Study design, materials and methods
This is a systematic review with meta-analysis of randomized clinical trials, registered in PROSPERO (ID: CRD42023444883). The search was carried out in the Cochrane Library, PubMed, SciELO, PEDro and BVS databases, with the following descriptors and boolean operators: (pelvic floor muscle training OR pelvic floor muscle exercise OR kegel exercise AND sexual function AND postpartum OR puerperium). Data collection was carried out between July 2023 and March 2024. Randomized controlled clinical trials that addressed the effect of PFMT on the sexual function of postpartum women were included, without publication date restrictions. Duplicate articles, of other designs, that addressed different intervention methods and that were not available in full were excluded. The PEDro Scale was used to analyze methodological quality, and the meta-analysis was carried out using the RevMan 5 software.
Results
Six studies with a total of 721 primiparous women in the postpartum period were included for analysis. The average score on the PEDRO scale was 5.8/10, with 3 studies considered reasonable (4-5) and 3 good (6-8). The start of interventions varied from shortly after birth to 8 months postpartum. In 2 studies, the intervention group received supervised training at least once a week for 6 weeks and 4 months and, in 1 study, once a month for 3 months. In the other 3 there was only a meeting on how to carry out the training. In all studies, women were instructed to perform the PFMT at home, with 4 carrying out follow-up via telephone, once a month. Only 1 study described training with variations in postures (sitting, standing and lying down) and the rest did not mention the ways of carrying it out. In all PFMT groups, it was observed that it was advised to be performed daily, in isolation, twice a day, with repetitions ranging from 16 to 150 contractions, with an interval of approximately 3 weeks to 7 months. As for the control group, 3 studies did not carry out any type of intervention, 2 received only information about PFMT and usual care, 1 did not specify what the group did, 1 performed postnatal gymnastics exercises and 1 performed conventional home treatment. Regarding the primary outcome, 4 of the articles showed that PFMT significantly improves sexual function, mainly regarding desire. In relation to other domains, 4 studies found positive effects on orgasm, arousal and lubrication, with 2 of the studies reporting an improvement in sexual satisfaction and 1 showing an improvement in sexual self-efficacy. Regarding PFM muscle strength, all studies have shown that PFMT is effective in increasing the degree of strength.

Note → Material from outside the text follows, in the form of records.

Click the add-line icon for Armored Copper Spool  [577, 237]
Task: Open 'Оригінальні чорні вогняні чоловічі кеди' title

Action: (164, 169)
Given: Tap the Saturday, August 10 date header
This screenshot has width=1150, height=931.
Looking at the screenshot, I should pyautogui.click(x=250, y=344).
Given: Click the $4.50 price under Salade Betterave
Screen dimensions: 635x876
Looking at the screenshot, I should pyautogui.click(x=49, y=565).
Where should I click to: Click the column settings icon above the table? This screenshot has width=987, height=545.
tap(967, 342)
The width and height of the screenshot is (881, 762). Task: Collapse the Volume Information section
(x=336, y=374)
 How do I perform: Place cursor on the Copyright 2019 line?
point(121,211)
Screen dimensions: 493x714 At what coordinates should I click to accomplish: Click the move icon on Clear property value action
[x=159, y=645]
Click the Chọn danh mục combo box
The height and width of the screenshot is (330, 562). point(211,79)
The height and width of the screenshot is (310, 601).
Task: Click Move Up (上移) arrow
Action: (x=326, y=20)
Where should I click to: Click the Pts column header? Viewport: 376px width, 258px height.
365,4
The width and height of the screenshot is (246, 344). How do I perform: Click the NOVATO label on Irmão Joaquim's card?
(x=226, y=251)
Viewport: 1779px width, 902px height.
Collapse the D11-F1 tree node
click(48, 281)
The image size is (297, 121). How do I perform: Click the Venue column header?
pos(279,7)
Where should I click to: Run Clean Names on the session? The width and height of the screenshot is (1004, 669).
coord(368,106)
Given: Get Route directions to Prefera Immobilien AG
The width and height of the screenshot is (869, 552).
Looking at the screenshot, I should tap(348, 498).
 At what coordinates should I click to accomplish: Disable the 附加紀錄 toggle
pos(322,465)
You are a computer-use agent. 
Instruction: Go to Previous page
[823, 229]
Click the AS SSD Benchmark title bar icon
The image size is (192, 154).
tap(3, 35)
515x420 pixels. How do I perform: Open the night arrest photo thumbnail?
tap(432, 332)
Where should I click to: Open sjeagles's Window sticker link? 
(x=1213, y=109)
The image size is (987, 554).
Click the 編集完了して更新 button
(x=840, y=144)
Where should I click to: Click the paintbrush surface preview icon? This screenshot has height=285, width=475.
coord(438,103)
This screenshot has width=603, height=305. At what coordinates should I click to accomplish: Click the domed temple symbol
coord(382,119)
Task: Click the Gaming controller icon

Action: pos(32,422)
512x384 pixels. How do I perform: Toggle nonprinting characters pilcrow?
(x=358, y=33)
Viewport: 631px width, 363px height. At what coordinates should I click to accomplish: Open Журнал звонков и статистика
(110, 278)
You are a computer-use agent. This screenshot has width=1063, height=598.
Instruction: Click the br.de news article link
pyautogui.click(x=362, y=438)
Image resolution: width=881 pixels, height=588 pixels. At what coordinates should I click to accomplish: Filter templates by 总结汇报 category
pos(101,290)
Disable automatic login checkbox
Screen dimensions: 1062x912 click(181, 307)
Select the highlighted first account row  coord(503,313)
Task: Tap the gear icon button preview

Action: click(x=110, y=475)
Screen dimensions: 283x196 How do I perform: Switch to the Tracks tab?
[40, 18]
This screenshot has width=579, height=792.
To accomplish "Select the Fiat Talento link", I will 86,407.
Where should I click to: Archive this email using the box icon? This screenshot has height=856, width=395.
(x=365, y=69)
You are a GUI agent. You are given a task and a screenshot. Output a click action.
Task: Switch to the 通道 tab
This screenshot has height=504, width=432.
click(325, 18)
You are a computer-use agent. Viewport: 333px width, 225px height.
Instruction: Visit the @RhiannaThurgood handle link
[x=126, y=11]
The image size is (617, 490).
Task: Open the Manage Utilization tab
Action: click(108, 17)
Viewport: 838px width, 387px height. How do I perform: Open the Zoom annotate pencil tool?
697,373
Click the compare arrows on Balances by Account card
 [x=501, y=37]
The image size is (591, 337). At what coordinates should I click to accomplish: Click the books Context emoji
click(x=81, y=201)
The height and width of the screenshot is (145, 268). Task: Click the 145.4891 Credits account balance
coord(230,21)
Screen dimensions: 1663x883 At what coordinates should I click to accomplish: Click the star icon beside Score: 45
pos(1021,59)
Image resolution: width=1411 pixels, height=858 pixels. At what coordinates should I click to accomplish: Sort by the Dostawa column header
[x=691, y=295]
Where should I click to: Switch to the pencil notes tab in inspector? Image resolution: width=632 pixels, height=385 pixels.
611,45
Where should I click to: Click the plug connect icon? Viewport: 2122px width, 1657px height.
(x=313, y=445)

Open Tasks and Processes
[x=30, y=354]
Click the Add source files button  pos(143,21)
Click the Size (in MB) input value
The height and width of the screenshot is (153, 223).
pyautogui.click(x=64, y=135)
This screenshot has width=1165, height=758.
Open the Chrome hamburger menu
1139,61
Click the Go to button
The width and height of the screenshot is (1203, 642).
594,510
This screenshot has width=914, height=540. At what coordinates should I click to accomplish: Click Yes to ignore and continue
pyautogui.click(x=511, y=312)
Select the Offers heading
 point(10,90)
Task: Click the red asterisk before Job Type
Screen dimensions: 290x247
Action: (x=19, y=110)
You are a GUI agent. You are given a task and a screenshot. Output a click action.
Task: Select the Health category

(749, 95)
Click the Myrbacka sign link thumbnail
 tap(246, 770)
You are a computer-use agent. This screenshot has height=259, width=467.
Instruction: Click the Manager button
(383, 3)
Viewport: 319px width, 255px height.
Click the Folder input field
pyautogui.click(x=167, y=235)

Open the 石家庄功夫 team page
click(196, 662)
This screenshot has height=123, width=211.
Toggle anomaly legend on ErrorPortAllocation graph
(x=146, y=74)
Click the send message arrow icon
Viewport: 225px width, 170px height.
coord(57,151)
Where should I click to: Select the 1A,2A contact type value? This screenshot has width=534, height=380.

Figure 1 represents the meta-analysis between PFMT versus no type of exercise, while Figure 2 represents an analysis of a single study of audio-guided training with an app and conventional training at home. A third analysis of a single study was also carried out, on PFMT versus no exercise, but Risk Ratio was used, not difference in means, which was not favorable to PFMT.
Interpretation of results
PFMT proved to be effective in improving sexual function in primiparous women, in all its domains. A 2024 study (1) with healthy women and women with sexual dysfunction observed a benefit from this intervention on sexual function, and meta-analyses confirmed its positive effect on arousal, orgasm, satisfaction, pain and the total score of the Female Sexual Function Index, similar to ours. findings. Regarding sexual self-efficacy, the results of this review converge on the influence of PFMT on its improvement, as seen by a quasi-experimental study carried out in 2019 with 32 primiparous women (2). Our study observed that PFMT also contributed to a significant increase in PFM strength, which may be related to improved sexual function, mainly in the areas of orgasm, desire, arousal and lubrication, as demonstrated in another study (3). It is necessary to highlight that the results must be interpreted cautiously, due to the low number of studies included for review, in addition to presenting divergences in methodology and interpretation of results.